Provided material —

☆ ☆ ☆ ☆ ☆

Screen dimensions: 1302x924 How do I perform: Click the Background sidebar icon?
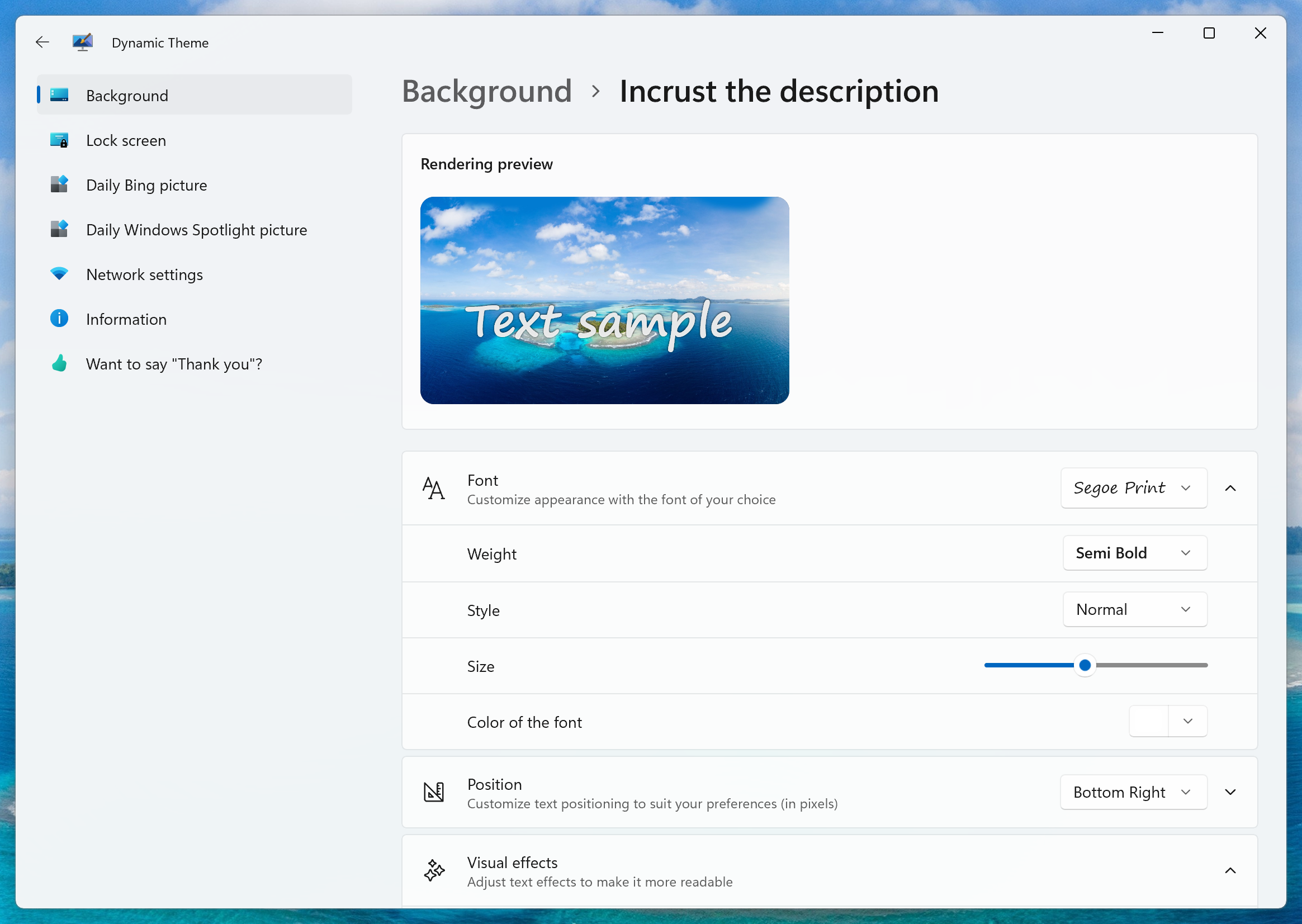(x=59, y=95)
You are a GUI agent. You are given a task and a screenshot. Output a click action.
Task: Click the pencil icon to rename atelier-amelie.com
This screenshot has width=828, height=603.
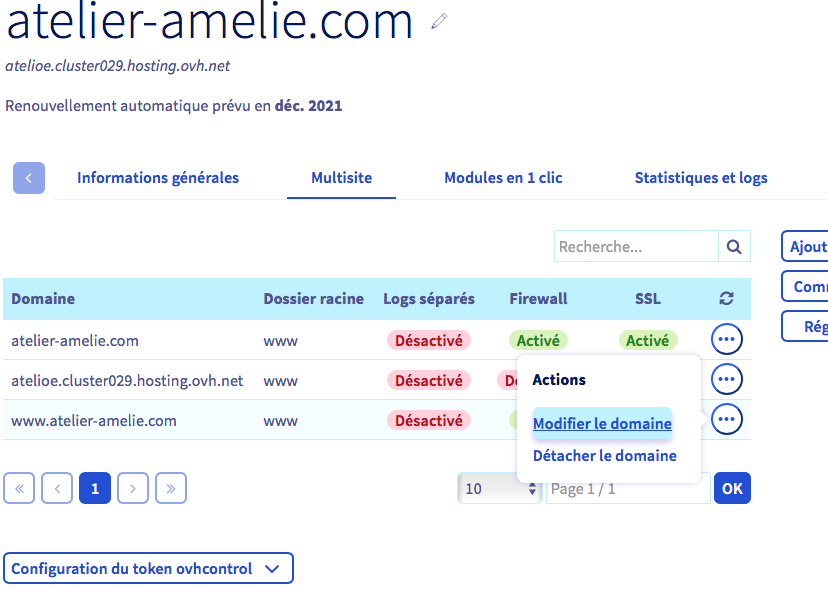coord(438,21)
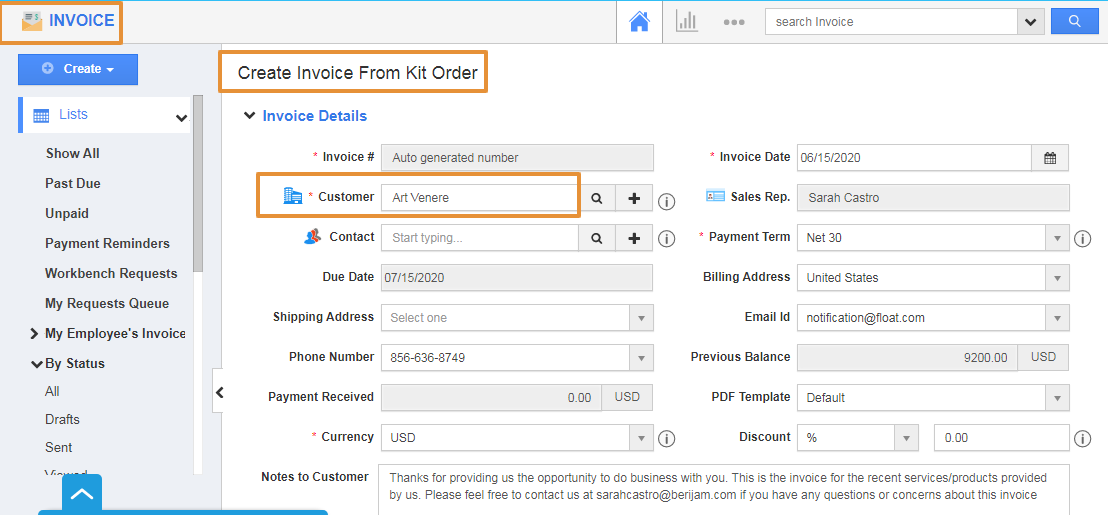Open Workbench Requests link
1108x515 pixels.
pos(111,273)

☆ ☆ ☆ ☆ ☆

Problem to work on —
Transcribe each entry exactly; images stay out.

Your response —
Screen dimensions: 1302x924 How do I perform: Click the Background sidebar icon?
(x=59, y=95)
You are a GUI agent. You are given a task and a screenshot. Output a click action.
Task: Click the pencil icon to rename atelier-amelie.com
This screenshot has width=828, height=603.
coord(438,21)
Open Workbench Requests link
1108x515 pixels.
pos(111,273)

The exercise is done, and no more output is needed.